Maar Wanaka maakte veel draaglijk. Het stadje had een waaier van aangenaamheden zo bleek.
Een hand vol leuke bars en restos liet onze portefeuille wederom op crash dieet gaan, het mountainbikeparcours in Albert Town was perfect qua moeilijkheidsgraad en liet onze wielen af en toe behoorlijk verschietachtig al het contact met de grond verliezen, de Rob Roy (dezelfde tightass Roy?) Glacier Track zorgde voor waanzinnige taferelen waarin de gletsjer in 100 kleine watervallen stiekem bezig was te verdwijnen en ons na afloop reden gaf weer eens op resto te gaan 'omdat het toch wel wat laat was om nog te koken'.
Wanaka kreeg een sterretje op de te do lijst, die ik later met het grootste plezier uit de doeken zou doen aan eender wie zich los zou wrikken uit de maatschappijwens, om een paar maanden in dit prachtland te komen verdwalen.

Op een vrijdag aankomen in Queenstown had zo zijn weekendgevolgen. Een serieus bouquet werd savonds buitengezet, wat na twee maanden behoorlijk sappige vruchten afwierp. Wat niet onopgemerkt kon passeren was het feit en besef, bar in bar uit, dat we geen 20 meer waren. Al die uitspraken over ouder worden wapperde ik voordien vrolijk weg, maar op deze vrijdag avond was er geen ontkomen aan. We waren oud. Leken zelfs ouder dan we waren, voor anderen. En we leken nog zo jong voor onze leeftijd, dacht ik altijd.
Als ongegeneerde 35jarigen lieten we aan de zijlijn van het feestgedruis onze dansebenen hun werk doen, maar de jonge zwalpende garde hield het leeftijdsverschil-gevoel in stand.
Rijden naar een camping werd na afloop geschrapt uit de mogelijkheden, waardoor we ons verstopten in onze eigen wagen achter opgeblazen matjes en opgehangen kledingstukken, om zo 1/4 dozijn uren de ogen te sluiten.

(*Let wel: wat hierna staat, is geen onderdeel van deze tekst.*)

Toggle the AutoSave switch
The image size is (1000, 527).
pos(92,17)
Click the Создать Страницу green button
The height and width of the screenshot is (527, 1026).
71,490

Zaterdag katerdag, zeker na zo'n lange periode van onthouding (en de ouderdom misschien) leken we er allemaal niet meer goed tegen te kunnen en strompelden we doelloos door de lawaaierig levendige stad.
Met weinig fut beraamden we toch een nieuw plan, dat volledig uit de richting ergens achter Wanaka begon: de Gillespie Track.

Ons reeds gemeld door de dame achter het DOC infobureautje zou de track niet de gemakkelijkste zijn, maar konden we met wat chance de laatste dag voor een 'spotprijsje' wel een onopgevulde plek in een helikopter of vliegtuigje voor 4personen bemachtigen.
Hier veel te hard op rekenend begonnen we aan de track die zich al snel aan zijn woord hield qua 'niet de gemakkelijkste'.
Omhoog klimmen langs touwen, ontdoen van schoenen om voorzichtig schuifelend ijskoude smeltwaterrivieren te trotseren, schrijden door heuphoge grassen, nat van de ijskoude douw, kamperen in bossen en snachts bijna doodvriezen, stijgen en dalen in zo'n snel tempo in de ook hier aanwezige natuurattractie, overnachten in een trekkershut en daar bijna uitgesmoord worden door de slecht trekkende kachel die kleinschalige pogingen deed de ruimte te vullen met warmte, de Gillespie Pass oversteken op 9u tijd en uiteindelijk op dag 4 ontdekken dat er geen duidelijkheid bestond omtrent de beschikbare plaatsen op een vliegvoertuig.
Zoiets kan u zich voorstellen bij de Gillespie Track.
Ik dacht dat het terugvliegen voor 'een spotprijs' een alombekende optie was, maar toen ik over onze plannen sprak bij de laatste hut op dag 3, vlogen de vraagtekens samen met een stevige portie nieuwsgierigheid en interesse bij de andere trekkers de gezonde lucht in.
'Om 8.30u heb ik meer nieuws over het aantal plaatsen', liet de ranger me geïrriteerd weten nadat ik hem meermaals duidelijk probeerde maken hoe gráág wij toch wel die plekken wilde.
Om 7.10u zat ik te verkleumen voor zijn deur, denkend zo de grootste kans te maken op een bevredigend einde van de track.
Al snel staken de andere trampers hun hoofden uit tenten en bunkrooms, klaar voor de strijd der terugvluchtplek.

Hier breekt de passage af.